▸ **Saved entries**
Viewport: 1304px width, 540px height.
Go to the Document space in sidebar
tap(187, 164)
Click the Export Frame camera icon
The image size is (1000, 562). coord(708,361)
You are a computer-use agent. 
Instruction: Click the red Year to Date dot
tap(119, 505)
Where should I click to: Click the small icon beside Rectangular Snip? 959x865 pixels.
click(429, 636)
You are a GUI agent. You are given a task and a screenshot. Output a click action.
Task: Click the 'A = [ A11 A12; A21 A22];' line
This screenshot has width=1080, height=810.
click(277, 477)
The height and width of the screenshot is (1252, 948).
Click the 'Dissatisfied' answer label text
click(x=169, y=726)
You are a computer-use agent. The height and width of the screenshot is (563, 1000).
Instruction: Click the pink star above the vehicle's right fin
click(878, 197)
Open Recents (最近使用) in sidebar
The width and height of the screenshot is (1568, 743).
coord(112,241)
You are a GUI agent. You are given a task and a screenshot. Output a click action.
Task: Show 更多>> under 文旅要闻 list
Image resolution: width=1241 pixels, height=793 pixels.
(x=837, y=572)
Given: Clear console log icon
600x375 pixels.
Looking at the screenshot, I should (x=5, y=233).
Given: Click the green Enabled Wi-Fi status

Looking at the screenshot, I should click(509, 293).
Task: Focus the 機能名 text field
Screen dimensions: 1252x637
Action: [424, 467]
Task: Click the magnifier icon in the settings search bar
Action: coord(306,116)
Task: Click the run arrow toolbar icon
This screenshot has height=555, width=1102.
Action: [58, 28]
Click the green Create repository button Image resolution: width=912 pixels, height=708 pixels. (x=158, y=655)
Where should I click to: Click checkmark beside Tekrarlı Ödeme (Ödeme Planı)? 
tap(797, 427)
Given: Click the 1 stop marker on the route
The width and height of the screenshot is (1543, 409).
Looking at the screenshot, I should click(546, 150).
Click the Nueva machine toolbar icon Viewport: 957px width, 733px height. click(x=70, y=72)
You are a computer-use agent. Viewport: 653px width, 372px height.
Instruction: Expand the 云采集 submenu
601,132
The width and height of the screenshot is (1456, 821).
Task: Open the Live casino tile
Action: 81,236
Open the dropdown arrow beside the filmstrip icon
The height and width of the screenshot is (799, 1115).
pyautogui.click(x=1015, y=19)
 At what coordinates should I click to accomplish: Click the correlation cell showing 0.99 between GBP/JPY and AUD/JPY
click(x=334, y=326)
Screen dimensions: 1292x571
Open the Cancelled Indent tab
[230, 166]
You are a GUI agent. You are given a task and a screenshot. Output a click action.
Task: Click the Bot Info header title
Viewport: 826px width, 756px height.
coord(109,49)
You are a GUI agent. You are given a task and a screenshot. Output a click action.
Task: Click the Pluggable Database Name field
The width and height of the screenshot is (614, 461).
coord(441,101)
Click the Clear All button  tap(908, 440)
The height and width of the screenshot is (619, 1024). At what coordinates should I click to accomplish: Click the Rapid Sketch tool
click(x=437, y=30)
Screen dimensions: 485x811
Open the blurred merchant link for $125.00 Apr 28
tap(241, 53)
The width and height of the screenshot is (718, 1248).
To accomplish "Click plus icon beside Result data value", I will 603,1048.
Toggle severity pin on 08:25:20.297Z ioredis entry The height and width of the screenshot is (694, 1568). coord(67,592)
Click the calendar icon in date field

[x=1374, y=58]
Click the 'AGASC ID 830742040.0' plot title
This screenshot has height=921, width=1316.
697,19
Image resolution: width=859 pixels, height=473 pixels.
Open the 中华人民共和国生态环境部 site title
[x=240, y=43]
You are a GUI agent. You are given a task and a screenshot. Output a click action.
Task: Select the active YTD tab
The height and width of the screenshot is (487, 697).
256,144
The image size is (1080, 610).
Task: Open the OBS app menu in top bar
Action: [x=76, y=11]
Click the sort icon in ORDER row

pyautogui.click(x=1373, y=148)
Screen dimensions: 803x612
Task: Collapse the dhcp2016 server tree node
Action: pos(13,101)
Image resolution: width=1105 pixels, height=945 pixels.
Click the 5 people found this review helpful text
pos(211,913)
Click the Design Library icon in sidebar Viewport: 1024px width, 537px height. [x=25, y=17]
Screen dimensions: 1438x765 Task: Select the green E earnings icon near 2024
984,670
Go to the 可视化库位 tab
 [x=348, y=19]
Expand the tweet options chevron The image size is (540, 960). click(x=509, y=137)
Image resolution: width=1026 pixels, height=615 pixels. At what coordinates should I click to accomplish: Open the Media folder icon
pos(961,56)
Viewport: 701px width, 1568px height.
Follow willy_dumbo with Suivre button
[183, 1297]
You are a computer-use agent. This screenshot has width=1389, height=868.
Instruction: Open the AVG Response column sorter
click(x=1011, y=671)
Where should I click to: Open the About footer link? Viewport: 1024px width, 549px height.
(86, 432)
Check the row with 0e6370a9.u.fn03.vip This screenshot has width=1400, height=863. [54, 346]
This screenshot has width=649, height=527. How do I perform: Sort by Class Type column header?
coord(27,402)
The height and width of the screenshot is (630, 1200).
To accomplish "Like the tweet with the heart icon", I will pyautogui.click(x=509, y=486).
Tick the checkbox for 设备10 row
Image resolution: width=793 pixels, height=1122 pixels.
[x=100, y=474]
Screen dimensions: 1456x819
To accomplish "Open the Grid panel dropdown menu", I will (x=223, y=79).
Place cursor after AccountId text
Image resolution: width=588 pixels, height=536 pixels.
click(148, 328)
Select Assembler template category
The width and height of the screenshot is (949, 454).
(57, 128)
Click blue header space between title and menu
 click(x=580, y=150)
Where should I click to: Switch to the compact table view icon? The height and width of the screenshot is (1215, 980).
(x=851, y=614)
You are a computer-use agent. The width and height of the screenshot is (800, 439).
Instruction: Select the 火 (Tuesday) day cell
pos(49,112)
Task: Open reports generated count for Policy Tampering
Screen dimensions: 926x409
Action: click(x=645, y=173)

▸ **Task prompt**
Repeat every record above. Each one must match exactly.

▸ **Exercise output**
Viewport: 1304px width, 540px height.
Go to the Document space in sidebar
tap(187, 164)
Click the Export Frame camera icon
The image size is (1000, 562). coord(708,361)
You are a computer-use agent. 
Instruction: Click the red Year to Date dot
tap(119, 505)
Where should I click to: Click the small icon beside Rectangular Snip? 959x865 pixels.
click(429, 636)
You are a GUI agent. You are given a task and a screenshot. Output a click action.
Task: Click the 'A = [ A11 A12; A21 A22];' line
This screenshot has width=1080, height=810.
click(277, 477)
The height and width of the screenshot is (1252, 948).
Click the 'Dissatisfied' answer label text
click(x=169, y=726)
You are a computer-use agent. The height and width of the screenshot is (563, 1000).
Instruction: Click the pink star above the vehicle's right fin
click(878, 197)
Open Recents (最近使用) in sidebar
The width and height of the screenshot is (1568, 743).
coord(112,241)
You are a GUI agent. You are given a task and a screenshot. Output a click action.
Task: Show 更多>> under 文旅要闻 list
Image resolution: width=1241 pixels, height=793 pixels.
(x=837, y=572)
Given: Clear console log icon
600x375 pixels.
Looking at the screenshot, I should (x=5, y=233).
Given: Click the green Enabled Wi-Fi status

Looking at the screenshot, I should click(509, 293).
Task: Focus the 機能名 text field
Screen dimensions: 1252x637
Action: [424, 467]
Task: Click the magnifier icon in the settings search bar
Action: coord(306,116)
Task: Click the run arrow toolbar icon
This screenshot has height=555, width=1102.
Action: [58, 28]
Click the green Create repository button Image resolution: width=912 pixels, height=708 pixels. (x=158, y=655)
Where should I click to: Click checkmark beside Tekrarlı Ödeme (Ödeme Planı)? 
tap(797, 427)
Given: Click the 1 stop marker on the route
The width and height of the screenshot is (1543, 409).
Looking at the screenshot, I should click(546, 150).
Click the Nueva machine toolbar icon Viewport: 957px width, 733px height. click(x=70, y=72)
You are a computer-use agent. Viewport: 653px width, 372px height.
Instruction: Expand the 云采集 submenu
601,132
The width and height of the screenshot is (1456, 821).
Task: Open the Live casino tile
Action: 81,236
Open the dropdown arrow beside the filmstrip icon
The height and width of the screenshot is (799, 1115).
pyautogui.click(x=1015, y=19)
 At what coordinates should I click to accomplish: Click the correlation cell showing 0.99 between GBP/JPY and AUD/JPY
click(x=334, y=326)
Screen dimensions: 1292x571
Open the Cancelled Indent tab
[230, 166]
You are a GUI agent. You are given a task and a screenshot. Output a click action.
Task: Click the Bot Info header title
Viewport: 826px width, 756px height.
coord(109,49)
You are a GUI agent. You are given a task and a screenshot. Output a click action.
Task: Click the Pluggable Database Name field
The width and height of the screenshot is (614, 461).
coord(441,101)
Click the Clear All button  tap(908, 440)
The height and width of the screenshot is (619, 1024). At what coordinates should I click to accomplish: Click the Rapid Sketch tool
click(x=437, y=30)
Screen dimensions: 485x811
Open the blurred merchant link for $125.00 Apr 28
tap(241, 53)
The width and height of the screenshot is (718, 1248).
To accomplish "Click plus icon beside Result data value", I will 603,1048.
Toggle severity pin on 08:25:20.297Z ioredis entry The height and width of the screenshot is (694, 1568). coord(67,592)
Click the calendar icon in date field

[x=1374, y=58]
Click the 'AGASC ID 830742040.0' plot title
This screenshot has height=921, width=1316.
697,19
Image resolution: width=859 pixels, height=473 pixels.
Open the 中华人民共和国生态环境部 site title
[x=240, y=43]
You are a GUI agent. You are given a task and a screenshot. Output a click action.
Task: Select the active YTD tab
The height and width of the screenshot is (487, 697).
256,144
The image size is (1080, 610).
Task: Open the OBS app menu in top bar
Action: [x=76, y=11]
Click the sort icon in ORDER row

pyautogui.click(x=1373, y=148)
Screen dimensions: 803x612
Task: Collapse the dhcp2016 server tree node
Action: pos(13,101)
Image resolution: width=1105 pixels, height=945 pixels.
Click the 5 people found this review helpful text
pos(211,913)
Click the Design Library icon in sidebar Viewport: 1024px width, 537px height. [x=25, y=17]
Screen dimensions: 1438x765 Task: Select the green E earnings icon near 2024
984,670
Go to the 可视化库位 tab
 [x=348, y=19]
Expand the tweet options chevron The image size is (540, 960). click(x=509, y=137)
Image resolution: width=1026 pixels, height=615 pixels. At what coordinates should I click to accomplish: Open the Media folder icon
pos(961,56)
Viewport: 701px width, 1568px height.
Follow willy_dumbo with Suivre button
[183, 1297]
You are a computer-use agent. This screenshot has width=1389, height=868.
Instruction: Open the AVG Response column sorter
click(x=1011, y=671)
Where should I click to: Open the About footer link? Viewport: 1024px width, 549px height.
(86, 432)
Check the row with 0e6370a9.u.fn03.vip This screenshot has width=1400, height=863. [54, 346]
This screenshot has width=649, height=527. How do I perform: Sort by Class Type column header?
coord(27,402)
The height and width of the screenshot is (630, 1200).
To accomplish "Like the tweet with the heart icon", I will pyautogui.click(x=509, y=486).
Tick the checkbox for 设备10 row
Image resolution: width=793 pixels, height=1122 pixels.
[x=100, y=474]
Screen dimensions: 1456x819
To accomplish "Open the Grid panel dropdown menu", I will (x=223, y=79).
Place cursor after AccountId text
Image resolution: width=588 pixels, height=536 pixels.
click(148, 328)
Select Assembler template category
The width and height of the screenshot is (949, 454).
(57, 128)
Click blue header space between title and menu
 click(x=580, y=150)
Where should I click to: Switch to the compact table view icon? The height and width of the screenshot is (1215, 980).
(x=851, y=614)
You are a computer-use agent. The width and height of the screenshot is (800, 439).
Instruction: Select the 火 (Tuesday) day cell
pos(49,112)
Task: Open reports generated count for Policy Tampering
Screen dimensions: 926x409
Action: click(x=645, y=173)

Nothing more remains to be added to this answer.